- **WHAT THE TASK REQUIRES**
Write out the records in full, exactly as given, but without the images.

START PROVIDED MATERIAL

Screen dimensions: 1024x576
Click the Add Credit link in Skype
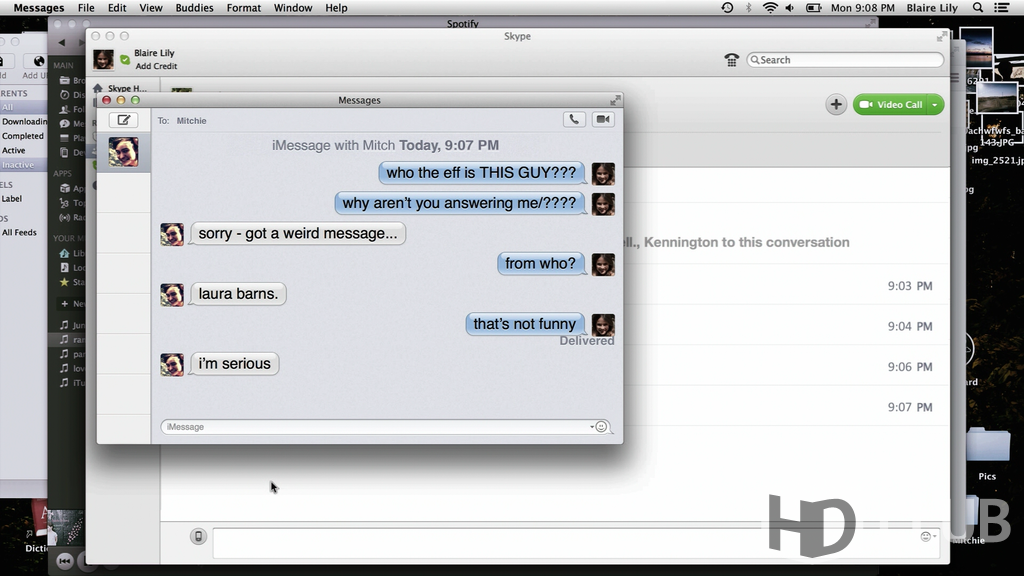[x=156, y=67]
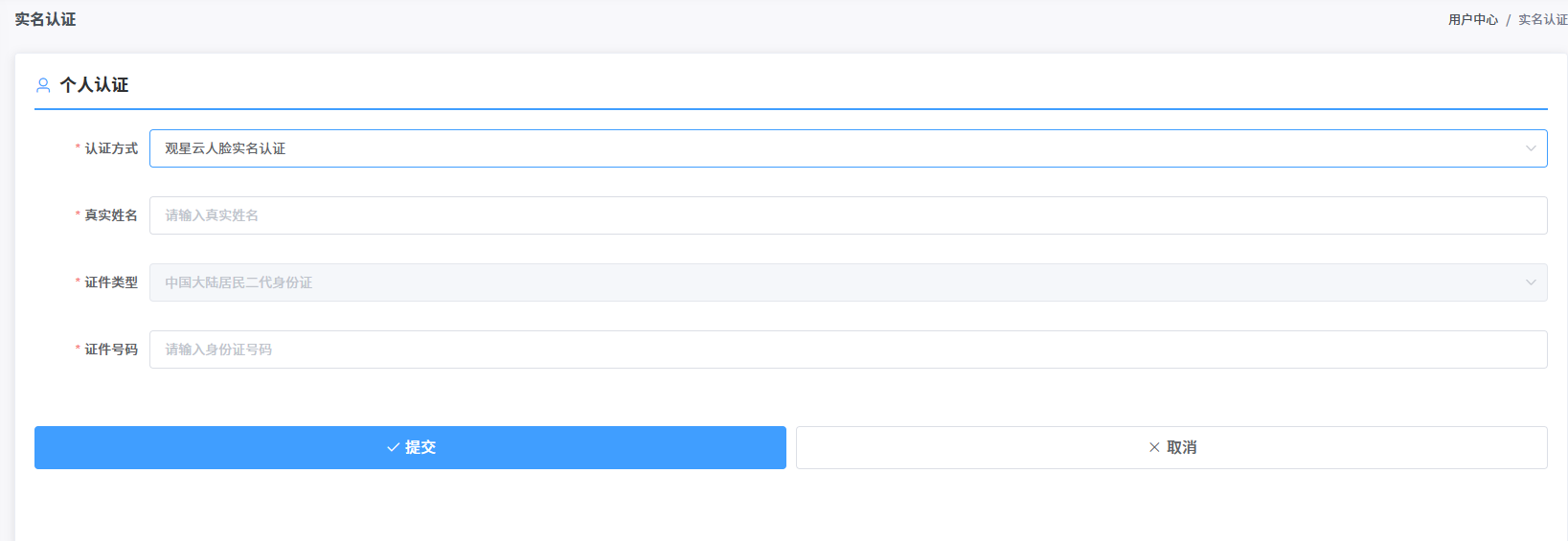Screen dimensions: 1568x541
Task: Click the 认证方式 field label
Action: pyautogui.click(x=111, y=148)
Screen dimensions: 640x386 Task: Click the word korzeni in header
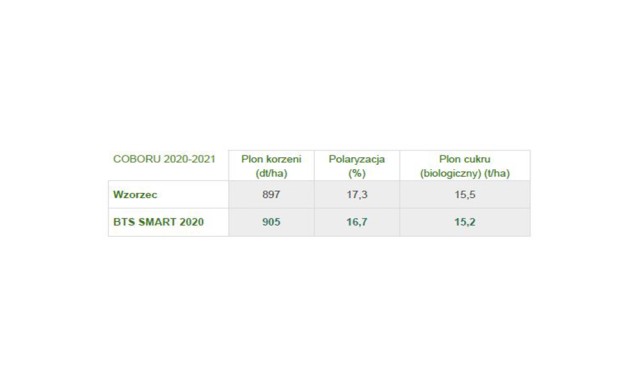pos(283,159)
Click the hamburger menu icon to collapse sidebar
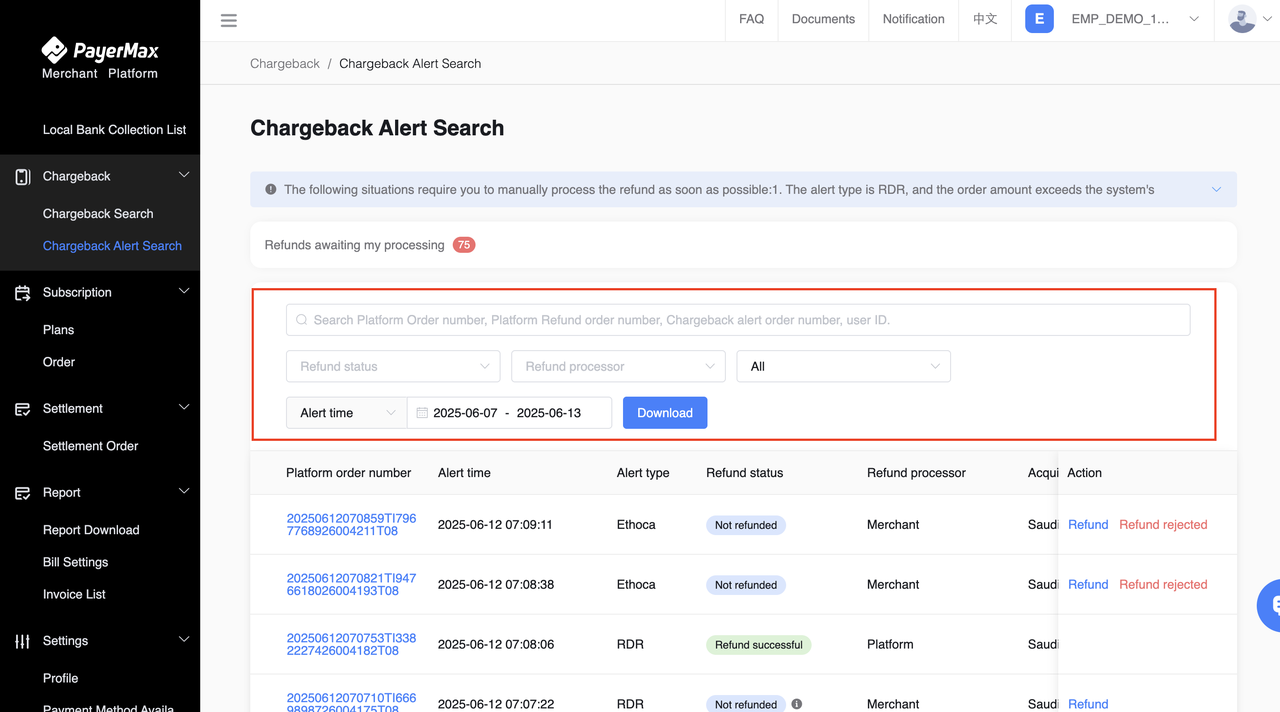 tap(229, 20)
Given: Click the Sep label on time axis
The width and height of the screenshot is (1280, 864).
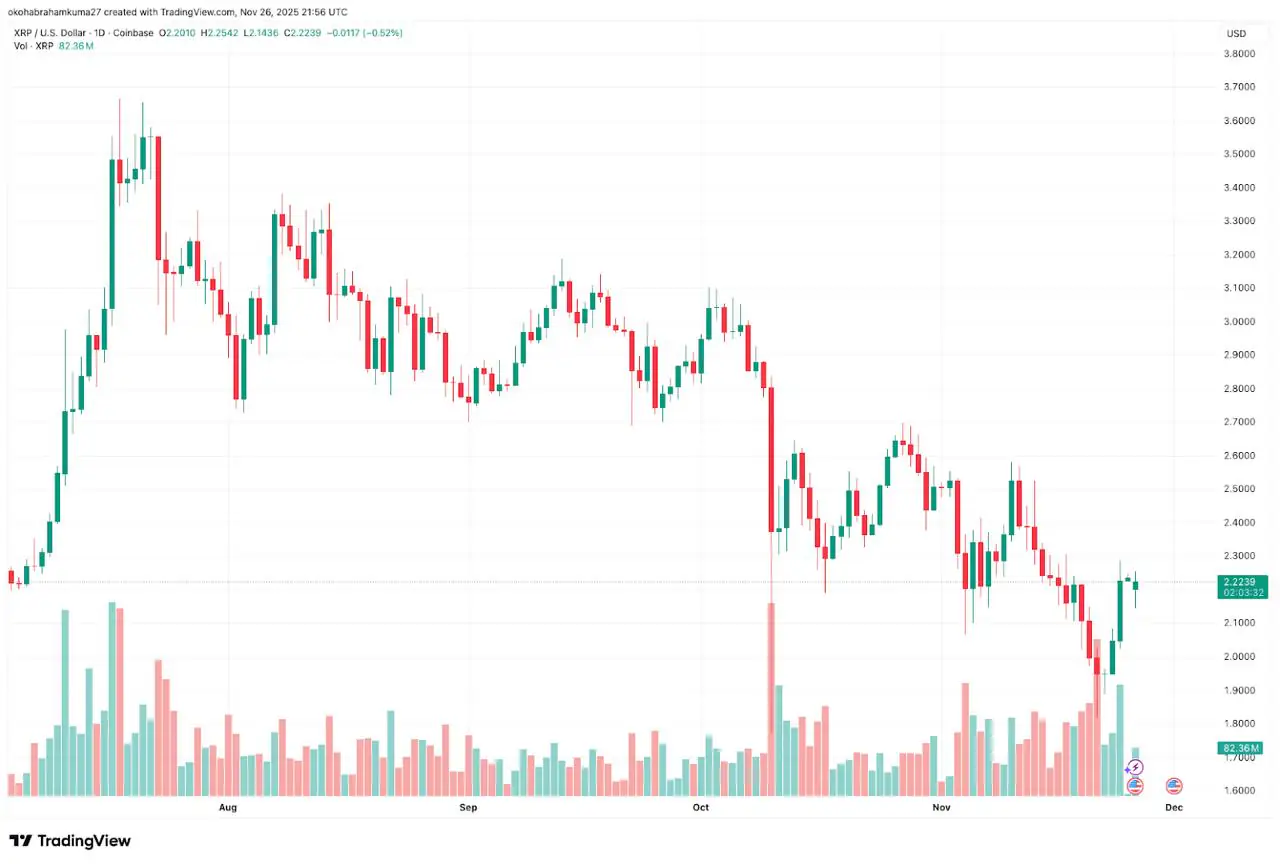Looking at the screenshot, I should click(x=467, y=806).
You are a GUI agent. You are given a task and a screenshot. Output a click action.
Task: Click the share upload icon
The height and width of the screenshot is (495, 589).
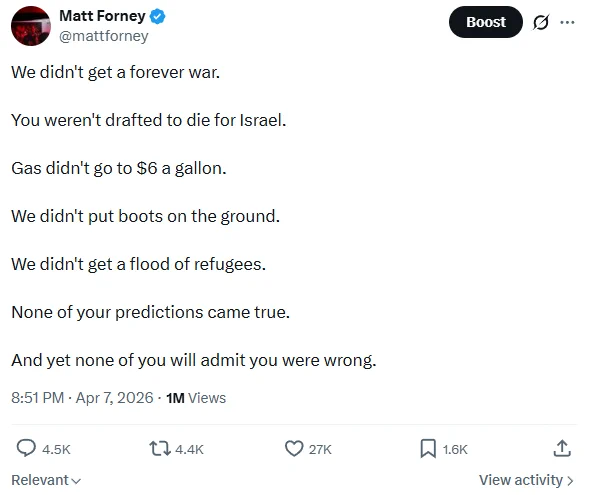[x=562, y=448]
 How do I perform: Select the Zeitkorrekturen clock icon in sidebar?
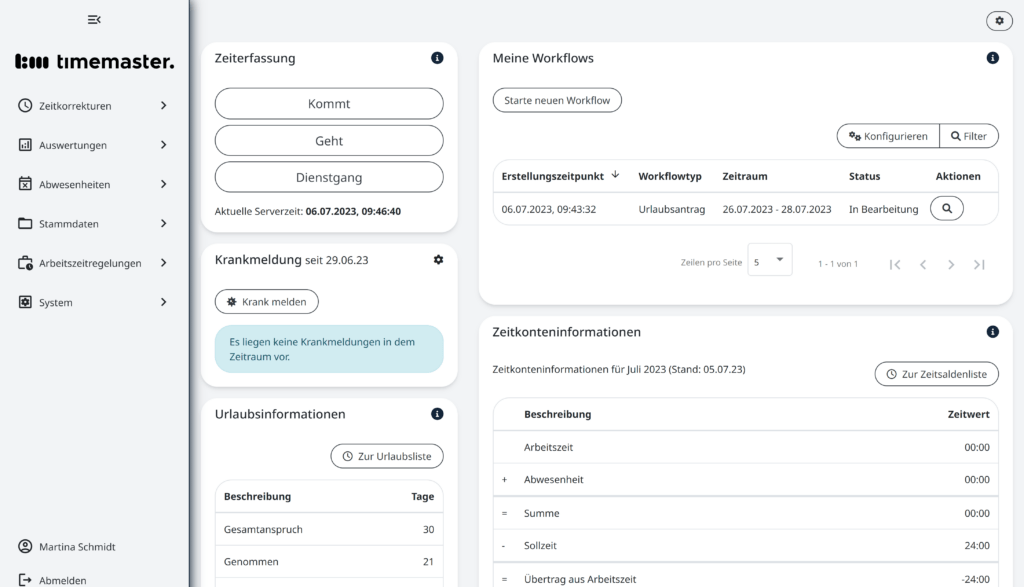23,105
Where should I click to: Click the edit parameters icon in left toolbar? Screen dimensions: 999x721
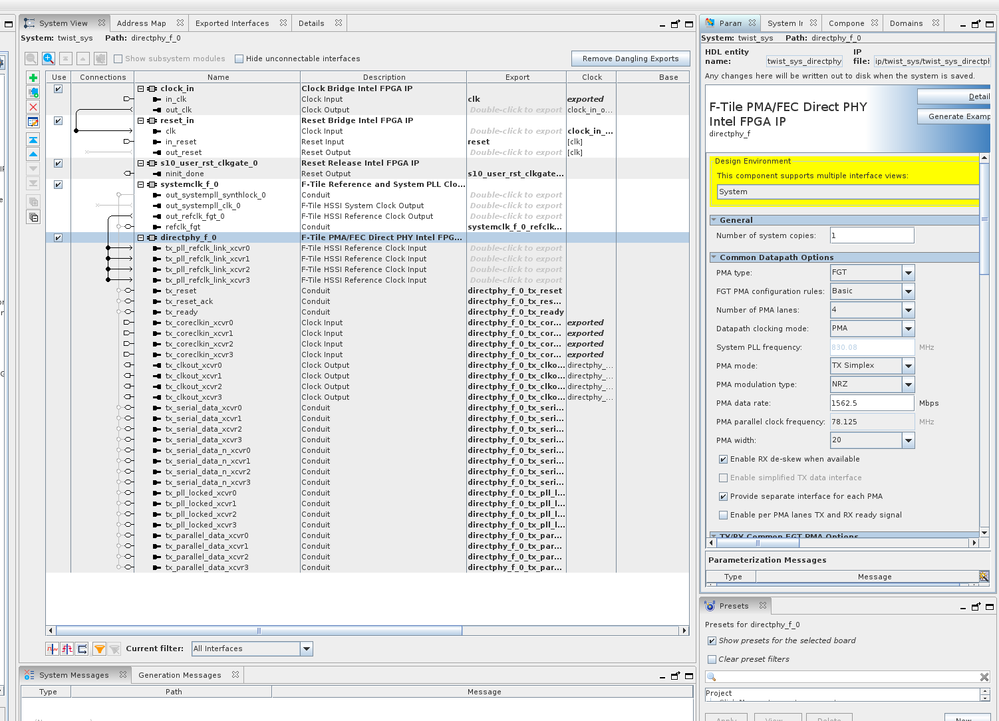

END PROVIDED MATERIAL

- **ANSWER TO THE PROBLEM**
Screen dimensions: 1024x576
Click the Add Credit link in Skype
[x=156, y=67]
Screen dimensions: 1568x541
Task: Click the 认证方式 field label
Action: pyautogui.click(x=111, y=148)
Screen dimensions: 640x386 Task: Click the word korzeni in header
pos(283,159)
Click the hamburger menu icon to collapse sidebar
 tap(229, 20)
Given: Click the Sep label on time axis
The width and height of the screenshot is (1280, 864).
Looking at the screenshot, I should click(x=467, y=806).
You are a GUI agent. You are given a task and a screenshot. Output a click action.
Task: Click the share upload icon
The height and width of the screenshot is (495, 589).
[x=562, y=448]
 How do I perform: Select the Zeitkorrekturen clock icon in sidebar?
23,105
Where should I click to: Click the edit parameters icon in left toolbar? Screen dimensions: 999x721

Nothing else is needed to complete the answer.